Dataset entries:
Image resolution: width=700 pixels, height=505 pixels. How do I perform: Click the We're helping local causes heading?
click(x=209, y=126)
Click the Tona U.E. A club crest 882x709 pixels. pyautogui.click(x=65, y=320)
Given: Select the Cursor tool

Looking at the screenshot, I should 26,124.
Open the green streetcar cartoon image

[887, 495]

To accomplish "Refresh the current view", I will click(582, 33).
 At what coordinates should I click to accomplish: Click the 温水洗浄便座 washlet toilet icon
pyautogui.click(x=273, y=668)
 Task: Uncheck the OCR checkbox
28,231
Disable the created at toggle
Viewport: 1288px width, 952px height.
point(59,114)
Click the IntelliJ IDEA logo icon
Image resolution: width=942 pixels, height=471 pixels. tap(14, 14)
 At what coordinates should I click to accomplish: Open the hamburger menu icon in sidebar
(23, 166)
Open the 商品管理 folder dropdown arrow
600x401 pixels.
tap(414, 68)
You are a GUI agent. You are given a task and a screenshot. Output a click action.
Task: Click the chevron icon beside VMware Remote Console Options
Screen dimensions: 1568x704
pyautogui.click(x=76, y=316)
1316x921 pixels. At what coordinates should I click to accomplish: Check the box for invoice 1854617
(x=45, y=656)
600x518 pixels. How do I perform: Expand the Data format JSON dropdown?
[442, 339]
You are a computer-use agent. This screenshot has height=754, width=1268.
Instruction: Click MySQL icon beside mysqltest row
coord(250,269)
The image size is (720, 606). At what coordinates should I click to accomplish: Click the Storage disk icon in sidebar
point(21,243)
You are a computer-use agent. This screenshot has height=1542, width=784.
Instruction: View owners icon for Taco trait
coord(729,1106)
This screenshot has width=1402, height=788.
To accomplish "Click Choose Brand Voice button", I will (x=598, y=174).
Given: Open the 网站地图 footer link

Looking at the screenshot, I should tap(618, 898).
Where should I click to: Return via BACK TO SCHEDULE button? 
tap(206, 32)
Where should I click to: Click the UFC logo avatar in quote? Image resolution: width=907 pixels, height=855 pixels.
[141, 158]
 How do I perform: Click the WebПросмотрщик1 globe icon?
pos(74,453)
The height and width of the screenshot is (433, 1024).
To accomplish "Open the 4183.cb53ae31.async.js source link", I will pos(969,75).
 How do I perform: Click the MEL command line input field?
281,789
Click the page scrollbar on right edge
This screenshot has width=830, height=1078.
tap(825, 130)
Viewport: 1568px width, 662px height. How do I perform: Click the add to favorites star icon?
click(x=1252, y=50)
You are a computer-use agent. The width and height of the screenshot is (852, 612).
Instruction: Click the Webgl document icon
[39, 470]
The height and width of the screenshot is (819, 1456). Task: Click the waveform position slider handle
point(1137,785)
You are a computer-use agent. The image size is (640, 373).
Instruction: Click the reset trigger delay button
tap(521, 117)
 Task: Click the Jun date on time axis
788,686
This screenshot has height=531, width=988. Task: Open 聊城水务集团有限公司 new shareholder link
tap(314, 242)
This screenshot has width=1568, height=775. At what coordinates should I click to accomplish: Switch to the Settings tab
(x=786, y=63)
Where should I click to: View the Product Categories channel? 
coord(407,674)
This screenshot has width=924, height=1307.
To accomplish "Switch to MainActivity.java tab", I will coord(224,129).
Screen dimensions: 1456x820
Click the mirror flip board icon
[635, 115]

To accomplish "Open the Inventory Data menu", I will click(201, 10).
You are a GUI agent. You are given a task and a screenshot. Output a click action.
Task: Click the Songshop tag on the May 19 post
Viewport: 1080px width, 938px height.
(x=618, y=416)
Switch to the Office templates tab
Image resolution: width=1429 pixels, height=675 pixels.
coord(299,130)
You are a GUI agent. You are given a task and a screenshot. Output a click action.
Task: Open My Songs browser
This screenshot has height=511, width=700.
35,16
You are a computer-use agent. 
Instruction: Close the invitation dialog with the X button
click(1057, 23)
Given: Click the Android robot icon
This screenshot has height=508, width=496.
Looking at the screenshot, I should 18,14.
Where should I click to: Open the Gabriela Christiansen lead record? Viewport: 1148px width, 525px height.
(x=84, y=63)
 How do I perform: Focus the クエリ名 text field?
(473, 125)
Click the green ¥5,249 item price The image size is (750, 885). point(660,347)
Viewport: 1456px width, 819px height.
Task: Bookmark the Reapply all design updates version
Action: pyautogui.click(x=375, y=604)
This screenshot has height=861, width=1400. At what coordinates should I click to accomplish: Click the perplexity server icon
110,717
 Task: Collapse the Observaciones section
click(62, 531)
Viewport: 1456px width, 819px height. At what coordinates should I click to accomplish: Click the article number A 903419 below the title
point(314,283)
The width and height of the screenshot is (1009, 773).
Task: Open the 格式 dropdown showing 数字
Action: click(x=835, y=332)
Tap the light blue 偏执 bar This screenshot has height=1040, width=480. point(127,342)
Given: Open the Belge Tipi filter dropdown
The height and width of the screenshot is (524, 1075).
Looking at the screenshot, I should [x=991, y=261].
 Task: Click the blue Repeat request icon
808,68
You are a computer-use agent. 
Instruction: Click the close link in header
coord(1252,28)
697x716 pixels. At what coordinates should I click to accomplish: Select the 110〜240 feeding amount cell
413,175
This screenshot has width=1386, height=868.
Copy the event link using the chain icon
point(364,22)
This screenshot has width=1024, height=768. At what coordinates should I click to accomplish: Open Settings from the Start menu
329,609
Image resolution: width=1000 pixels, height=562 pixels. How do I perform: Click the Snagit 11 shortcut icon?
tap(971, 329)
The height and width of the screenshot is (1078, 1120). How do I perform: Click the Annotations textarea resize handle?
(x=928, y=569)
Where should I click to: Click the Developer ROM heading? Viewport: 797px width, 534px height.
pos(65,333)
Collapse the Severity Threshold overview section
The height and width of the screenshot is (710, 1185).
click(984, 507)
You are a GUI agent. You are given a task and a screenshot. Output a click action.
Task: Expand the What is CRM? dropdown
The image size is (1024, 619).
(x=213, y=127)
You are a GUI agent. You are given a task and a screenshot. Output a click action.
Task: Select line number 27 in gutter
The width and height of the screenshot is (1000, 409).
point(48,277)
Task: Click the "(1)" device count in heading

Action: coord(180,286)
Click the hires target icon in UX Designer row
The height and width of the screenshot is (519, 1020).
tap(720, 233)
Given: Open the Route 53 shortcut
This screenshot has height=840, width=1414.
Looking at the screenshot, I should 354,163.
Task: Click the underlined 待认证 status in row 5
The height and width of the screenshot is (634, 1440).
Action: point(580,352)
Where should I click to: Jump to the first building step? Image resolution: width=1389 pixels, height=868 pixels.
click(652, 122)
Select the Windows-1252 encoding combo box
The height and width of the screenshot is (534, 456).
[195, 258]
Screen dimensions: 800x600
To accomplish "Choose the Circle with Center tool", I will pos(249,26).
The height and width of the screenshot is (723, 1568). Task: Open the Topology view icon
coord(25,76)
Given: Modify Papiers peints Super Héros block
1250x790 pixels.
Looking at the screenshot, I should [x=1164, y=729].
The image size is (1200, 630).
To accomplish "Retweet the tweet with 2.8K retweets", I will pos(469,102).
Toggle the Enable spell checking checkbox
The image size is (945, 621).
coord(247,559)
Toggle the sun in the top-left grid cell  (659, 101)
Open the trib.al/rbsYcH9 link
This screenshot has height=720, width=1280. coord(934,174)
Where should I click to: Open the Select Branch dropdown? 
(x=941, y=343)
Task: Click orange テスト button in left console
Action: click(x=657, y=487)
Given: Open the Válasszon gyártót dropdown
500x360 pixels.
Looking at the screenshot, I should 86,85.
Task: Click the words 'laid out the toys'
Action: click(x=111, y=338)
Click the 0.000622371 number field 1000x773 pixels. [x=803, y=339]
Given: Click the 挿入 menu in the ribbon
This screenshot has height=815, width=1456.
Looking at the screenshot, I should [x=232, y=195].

| AIM OF THE TASK |
Rewrite all of the items above, substituting "Which point should I click to accomplish" for each occurrence of "At what coordinates should I click to accomplish" and keeping every other part unchanged.

| RESULT OF THE TASK |
Image resolution: width=700 pixels, height=505 pixels. How do I perform: Click the We're helping local causes heading?
click(x=209, y=126)
Click the Tona U.E. A club crest 882x709 pixels. pyautogui.click(x=65, y=320)
Given: Select the Cursor tool

Looking at the screenshot, I should 26,124.
Open the green streetcar cartoon image

[887, 495]

To accomplish "Refresh the current view", I will click(582, 33).
 Which point should I click to accomplish: Click the 温水洗浄便座 washlet toilet icon
pyautogui.click(x=273, y=668)
 Task: Uncheck the OCR checkbox
28,231
Disable the created at toggle
Viewport: 1288px width, 952px height.
point(59,114)
Click the IntelliJ IDEA logo icon
Image resolution: width=942 pixels, height=471 pixels. tap(14, 14)
 Which point should I click to accomplish: Open the hamburger menu icon in sidebar
(23, 166)
Open the 商品管理 folder dropdown arrow
600x401 pixels.
tap(414, 68)
You are a GUI agent. You are given a task and a screenshot. Output a click action.
Task: Click the chevron icon beside VMware Remote Console Options
Screen dimensions: 1568x704
pyautogui.click(x=76, y=316)
1316x921 pixels. Which point should I click to accomplish: Check the box for invoice 1854617
(x=45, y=656)
600x518 pixels. How do I perform: Expand the Data format JSON dropdown?
[442, 339]
You are a computer-use agent. This screenshot has height=754, width=1268.
Instruction: Click MySQL icon beside mysqltest row
coord(250,269)
The image size is (720, 606). Which point should I click to accomplish: Click the Storage disk icon in sidebar
point(21,243)
You are a computer-use agent. This screenshot has height=1542, width=784.
Instruction: View owners icon for Taco trait
coord(729,1106)
This screenshot has width=1402, height=788.
To accomplish "Click Choose Brand Voice button", I will (x=598, y=174).
Given: Open the 网站地图 footer link

Looking at the screenshot, I should tap(618, 898).
Where should I click to: Return via BACK TO SCHEDULE button? 
tap(206, 32)
Where should I click to: Click the UFC logo avatar in quote? Image resolution: width=907 pixels, height=855 pixels.
[141, 158]
 How do I perform: Click the WebПросмотрщик1 globe icon?
pos(74,453)
The height and width of the screenshot is (433, 1024).
To accomplish "Open the 4183.cb53ae31.async.js source link", I will pos(969,75).
 How do I perform: Click the MEL command line input field?
281,789
Click the page scrollbar on right edge
This screenshot has width=830, height=1078.
tap(825, 130)
Viewport: 1568px width, 662px height. How do I perform: Click the add to favorites star icon?
click(x=1252, y=50)
You are a computer-use agent. The width and height of the screenshot is (852, 612).
Instruction: Click the Webgl document icon
[39, 470]
The height and width of the screenshot is (819, 1456). Task: Click the waveform position slider handle
point(1137,785)
You are a computer-use agent. The image size is (640, 373).
Instruction: Click the reset trigger delay button
tap(521, 117)
 Task: Click the Jun date on time axis
788,686
This screenshot has height=531, width=988. Task: Open 聊城水务集团有限公司 new shareholder link
tap(314, 242)
This screenshot has width=1568, height=775. Which point should I click to accomplish: Switch to the Settings tab
(x=786, y=63)
Where should I click to: View the Product Categories channel? 
coord(407,674)
This screenshot has width=924, height=1307.
To accomplish "Switch to MainActivity.java tab", I will coord(224,129).
Screen dimensions: 1456x820
Click the mirror flip board icon
[635, 115]

To accomplish "Open the Inventory Data menu", I will click(201, 10).
You are a GUI agent. You are given a task and a screenshot. Output a click action.
Task: Click the Songshop tag on the May 19 post
Viewport: 1080px width, 938px height.
(x=618, y=416)
Switch to the Office templates tab
Image resolution: width=1429 pixels, height=675 pixels.
coord(299,130)
You are a GUI agent. You are given a task and a screenshot. Output a click action.
Task: Open My Songs browser
This screenshot has height=511, width=700.
35,16
You are a computer-use agent. 
Instruction: Close the invitation dialog with the X button
click(1057, 23)
Given: Click the Android robot icon
This screenshot has height=508, width=496.
Looking at the screenshot, I should 18,14.
Where should I click to: Open the Gabriela Christiansen lead record? Viewport: 1148px width, 525px height.
(x=84, y=63)
 How do I perform: Focus the クエリ名 text field?
(473, 125)
Click the green ¥5,249 item price The image size is (750, 885). point(660,347)
Viewport: 1456px width, 819px height.
Task: Bookmark the Reapply all design updates version
Action: pyautogui.click(x=375, y=604)
This screenshot has height=861, width=1400. Which point should I click to accomplish: Click the perplexity server icon
110,717
 Task: Collapse the Observaciones section
click(62, 531)
Viewport: 1456px width, 819px height. Which point should I click to accomplish: Click the article number A 903419 below the title
point(314,283)
The width and height of the screenshot is (1009, 773).
Task: Open the 格式 dropdown showing 数字
Action: click(x=835, y=332)
Tap the light blue 偏执 bar This screenshot has height=1040, width=480. point(127,342)
Given: Open the Belge Tipi filter dropdown
The height and width of the screenshot is (524, 1075).
Looking at the screenshot, I should [x=991, y=261].
 Task: Click the blue Repeat request icon
808,68
You are a computer-use agent. 
Instruction: Click the close link in header
coord(1252,28)
697x716 pixels. Which point should I click to accomplish: Select the 110〜240 feeding amount cell
413,175
This screenshot has width=1386, height=868.
Copy the event link using the chain icon
point(364,22)
This screenshot has width=1024, height=768. Which point should I click to accomplish: Open Settings from the Start menu
329,609
Image resolution: width=1000 pixels, height=562 pixels. How do I perform: Click the Snagit 11 shortcut icon?
tap(971, 329)
The height and width of the screenshot is (1078, 1120). How do I perform: Click the Annotations textarea resize handle?
(x=928, y=569)
Where should I click to: Click the Developer ROM heading? Viewport: 797px width, 534px height.
pos(65,333)
Collapse the Severity Threshold overview section
The height and width of the screenshot is (710, 1185).
click(984, 507)
You are a GUI agent. You are given a task and a screenshot. Output a click action.
Task: Expand the What is CRM? dropdown
The image size is (1024, 619).
(x=213, y=127)
You are a GUI agent. You are given a task and a screenshot. Output a click action.
Task: Select line number 27 in gutter
The width and height of the screenshot is (1000, 409).
point(48,277)
Task: Click the "(1)" device count in heading

Action: coord(180,286)
Click the hires target icon in UX Designer row
The height and width of the screenshot is (519, 1020).
tap(720, 233)
Given: Open the Route 53 shortcut
This screenshot has height=840, width=1414.
Looking at the screenshot, I should 354,163.
Task: Click the underlined 待认证 status in row 5
The height and width of the screenshot is (634, 1440).
Action: point(580,352)
Where should I click to: Jump to the first building step? Image resolution: width=1389 pixels, height=868 pixels.
click(652, 122)
Select the Windows-1252 encoding combo box
The height and width of the screenshot is (534, 456).
[195, 258]
Screen dimensions: 800x600
To accomplish "Choose the Circle with Center tool", I will pos(249,26).
The height and width of the screenshot is (723, 1568). Task: Open the Topology view icon
coord(25,76)
Given: Modify Papiers peints Super Héros block
1250x790 pixels.
Looking at the screenshot, I should [x=1164, y=729].
The image size is (1200, 630).
To accomplish "Retweet the tweet with 2.8K retweets", I will pos(469,102).
Toggle the Enable spell checking checkbox
The image size is (945, 621).
coord(247,559)
Toggle the sun in the top-left grid cell  (659, 101)
Open the trib.al/rbsYcH9 link
This screenshot has height=720, width=1280. coord(934,174)
Where should I click to: Open the Select Branch dropdown? 
(x=941, y=343)
Task: Click orange テスト button in left console
Action: click(x=657, y=487)
Given: Open the Válasszon gyártót dropdown
500x360 pixels.
Looking at the screenshot, I should 86,85.
Task: Click the words 'laid out the toys'
Action: click(x=111, y=338)
Click the 0.000622371 number field 1000x773 pixels. [x=803, y=339]
Given: Click the 挿入 menu in the ribbon
This screenshot has height=815, width=1456.
Looking at the screenshot, I should [x=232, y=195].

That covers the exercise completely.